> **Kutipan Terpilih**
•••••
Upaya Pemerintah mengurangi jumlah rakyat miskin tampak gagal. Ada banyak faktor yang menyebabkannya, di antaranya karena sektor real tidak bergerak. Dana masyarakat yang berjumlah lebih dari Rp 210 triliun ternyata oleh bank-bank yang ada hanya disimpan di BI melalui instrumen SBI. Akibatnya, bank sentral harus mengeluarkan bunga lebih dari Rp 20 triliun setahun.
Lalu bagaimana kondisi perekonomian Indonesia selama tahun 2007, khususnya sesudah dikeluarkan UU Penanaman Modal?
•••••
> **Cuplikan Dataset**

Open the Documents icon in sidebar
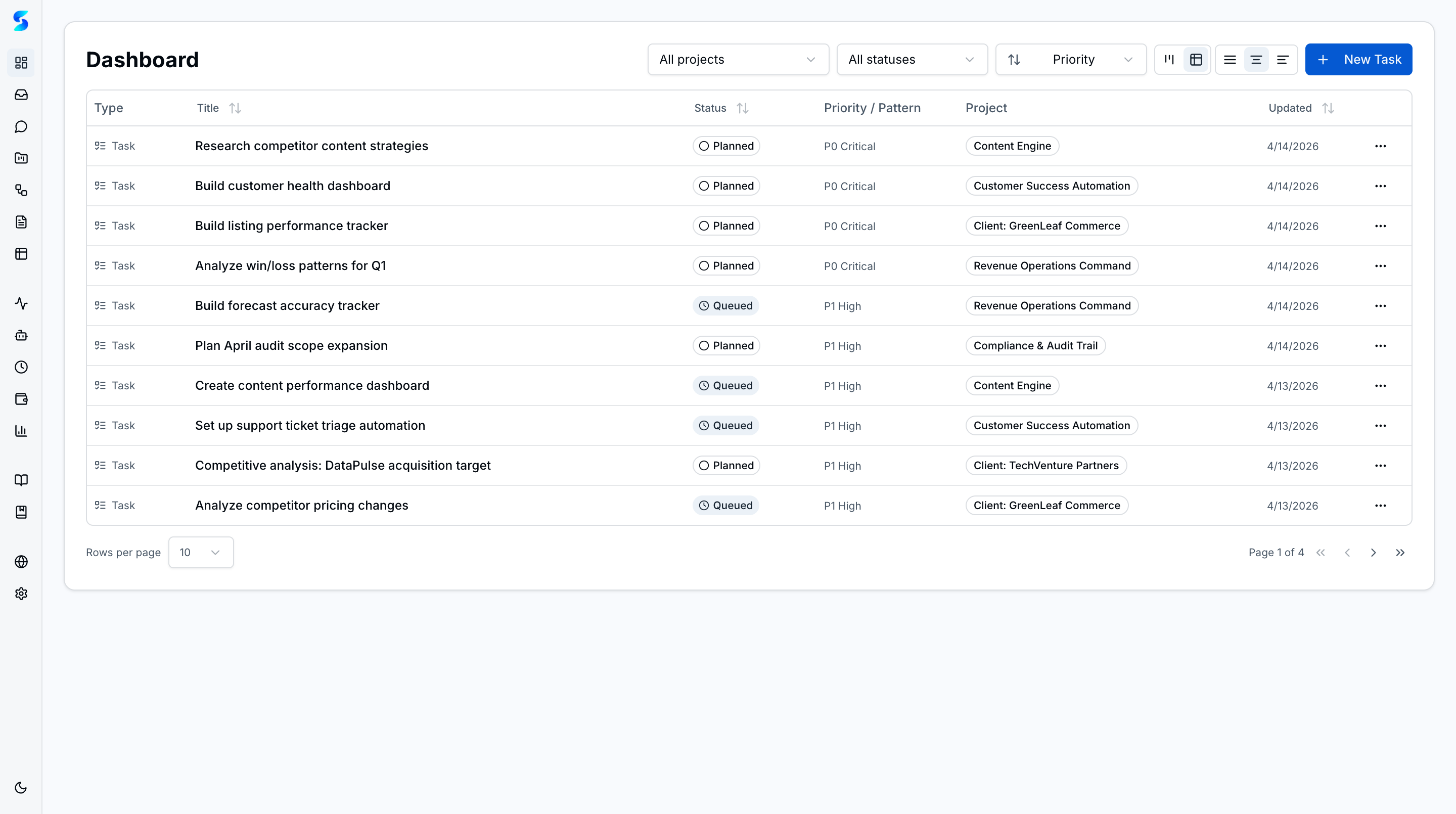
•••••
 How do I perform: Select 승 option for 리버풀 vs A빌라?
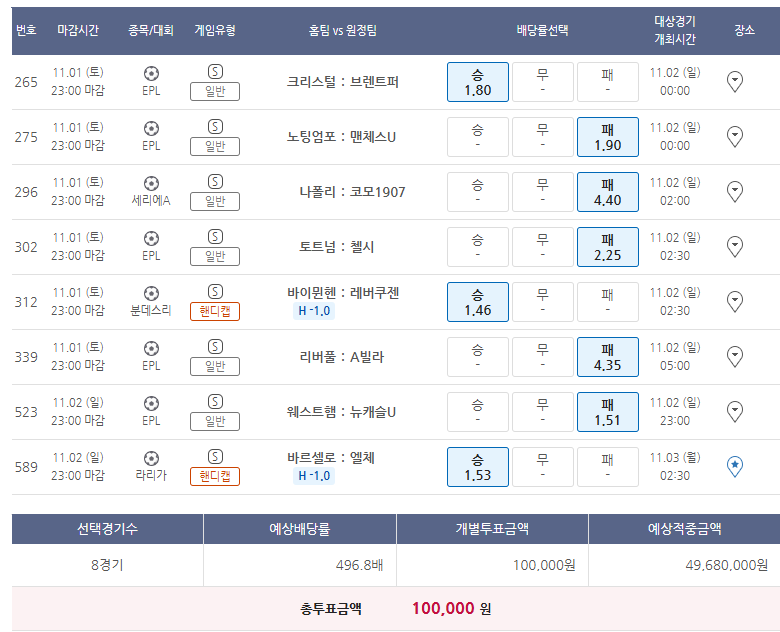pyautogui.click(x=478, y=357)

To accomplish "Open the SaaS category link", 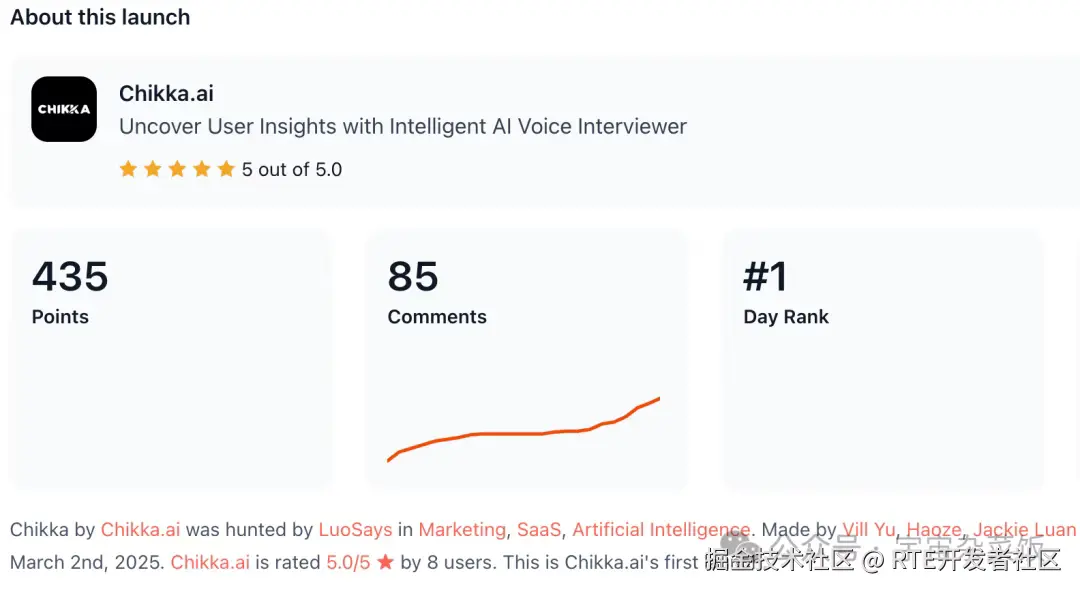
•••••
> **Permintaan 1**
Ketik ulang semua teks dalam kutipan terpilih, mulai dari "Upaya Pemerintah mengurangi" terus ke bawah sampai "20 triliun setahun.".
> **Permintaan 2**
Menurut kutipan tentang perekonomian Indonesia, berapa besar bunga yang harus dikeluarkan bank sentral dalam setahun?

> **Hasil yang Benar 1**
Upaya Pemerintah mengurangi jumlah rakyat miskin tampak gagal. Ada banyak faktor yang menyebabkannya, di antaranya karena sektor real tidak bergerak. Dana masyarakat yang berjumlah lebih dari Rp 210 triliun ternyata oleh bank-bank yang ada hanya disimpan di BI melalui instrumen SBI. Akibatnya, bank sentral harus mengeluarkan bunga lebih dari Rp 20 triliun setahun.

> **Hasil yang Benar 2**
Lebih dari Rp 20 triliun setahun.